2002 ve 2019 arasında hiç mi bir şey yapılmadı? Elbette yapıldı. Kim gelse zaten yapılacak olan, başlanan projeler elbette devam edecekti ama asıl yapılan ne oldu, biliyor musunuz? Ve tarih buna yüz sene sonra uzaktan baktığımızda, bu dönemin adını böyle yazacak: Bu dönem maalesef, Türkiye Cumhuriyeti'nin talan ve savurganlık dönemidir. (İYİ PARTİ sıralarından alkışlar)

ASUMAN ERDOĞAN (Ankara) - Talan değil, yalan.

AYLİN CESUR (Devamla) - Şimdi, bu bir süreçtir ve geldiğimiz yerde durduğumuz durum şu: IMF anlaşmasının ufukta belirdiği 2020'lerdir ama siz "Algıyla çözeriz nasıl olsa." diyorsunuz ya...

(Mikrofon otomatik cihaz tarafından kapatıldı)

BAŞKAN - Evet, teşekkür ediyorum Sayın Cesur...

AYLİN CESUR (Devamla) - Sözlerimi tamamlayabilir miyim? Çok kısa, bir cümle söyleyeceğim kayda geçsin diye.

BAŞKAN - Sayın Cesur "Hemşehrilikten kıyak geçti." derler.

AYLİN CESUR (Devamla) - Hemşehrilik kontenjanı.

BAŞKAN - Buyurun.

AYLİN CESUR (Devamla) - Başkanım, teşekkür ederim.
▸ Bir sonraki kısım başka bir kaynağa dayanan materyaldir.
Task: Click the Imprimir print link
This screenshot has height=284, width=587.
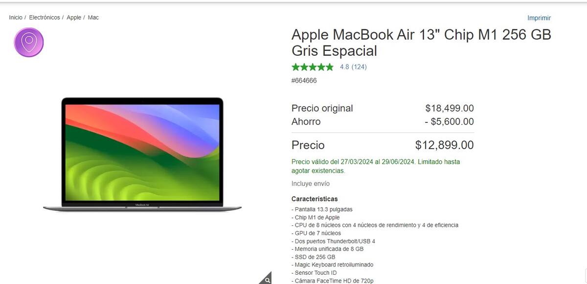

Yakın zamanda öğrendik ki Merkez Bankasının bile kasasında dış yükümlülükleri düşürdüğünüzde döviz neredeyse kalmamış. Yetmedi "Faiz lobisini yendik." dediniz, bir baktık ki Hazine iki yıllık devlet tahviline yüzde 26 faiz öder olmuş ve vatandaşlarımız yaşanan dolar kuru patlamalarına Hükûmet mâni olamayınca kendilerini koruyabilmek için her dakika doları takip eder hâle gelmişler. Ve kriz özel sektörde büyüdükçe yüksek işsizlik sorunu baş göstermiş. Cumhuriyet tarihinin en yüksek işsizlik rakamları; 4,7 milyon TÜİK verilerine göre ama yedi yılda aslında işsiz sayısı 2 milyon artmış ve gerçek işsiz sayısı aslında 7 milyon civarında. Şimdi, en temel ihtiyaçlar olan içecekler, yiyecekler, sebze meyve 5 katına çıkmış.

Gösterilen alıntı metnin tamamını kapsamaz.